Since the annual Restaurant Week promotion began three years ago, it has raised almost $57,000 for the fund, according to Doug Small, president of Experience Grand Rapids.
The celebration held last night by Experience Grand Rapids and the Grand Rapids Downtown Development Authority at the Secchia Institute for Culinary Education on the GRCC campus also featured presentations of $500 scholarships to four student chefs enrolled in the culinary school.
The first two Restaurant Weeks were held in November, but this year it was decided to host it from Aug. 15-25, to coincide with West Michigan-grown food at its freshest. Restaurant Week next year will be held during the same approximate time; Aug. 14-24.
A new culinary event also was announced by Janet Korn, vice president of marketing for Experience Grand Rapids. Cool Beer-Hot Eats will take place from Feb. 18 to March 2 this winter, which brings together local restaurants and the growing number of craft breweries in the area. Cool Beer-Hot Eats is calculated to bring still more leisure visitors to downtown Grand Rapids at a time of year not normally known for tourist traffic.
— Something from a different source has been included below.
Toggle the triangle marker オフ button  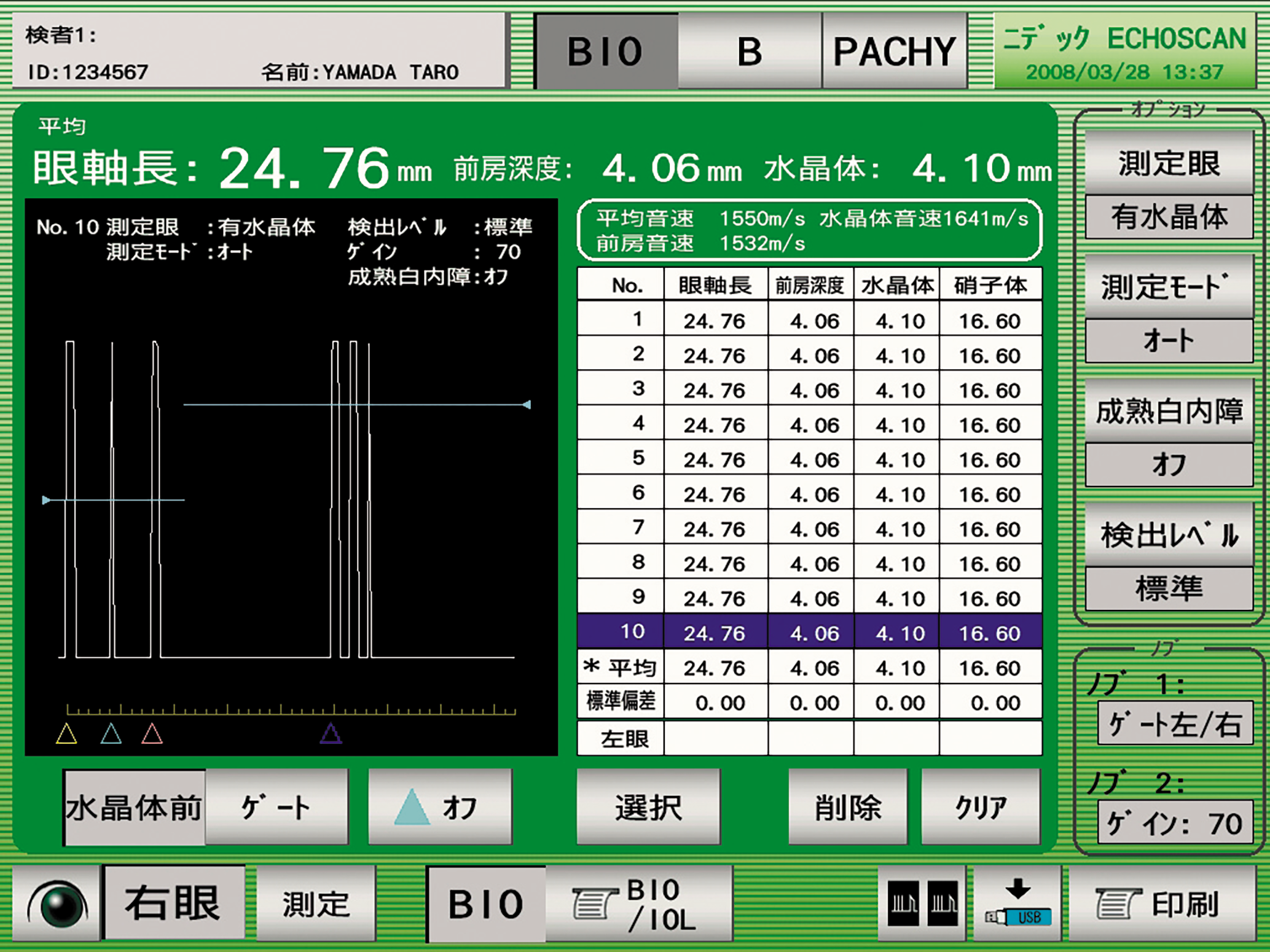click(x=440, y=807)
Small noted that restaurants always play a key role in every area’s local hospitality industry, and hospitality is an important part of the business economy of downtown Grand Rapids. Whenever people return from a vacation, he said, they always tell family and friends about the best restaurant meals they had.
More than half of all the restaurants in Grand Rapids participated in Restaurant Week, stated Brian Harris, board chair of the Grand Rapids DDA. The 61 participants included 31 in downtown Grand Rapids and 30 others from throughout Kent County.
Each participating restaurant donated $1 for each special Restaurant Week meal it served during the promotion this summer, to support the GRCC culinary scholarship fund.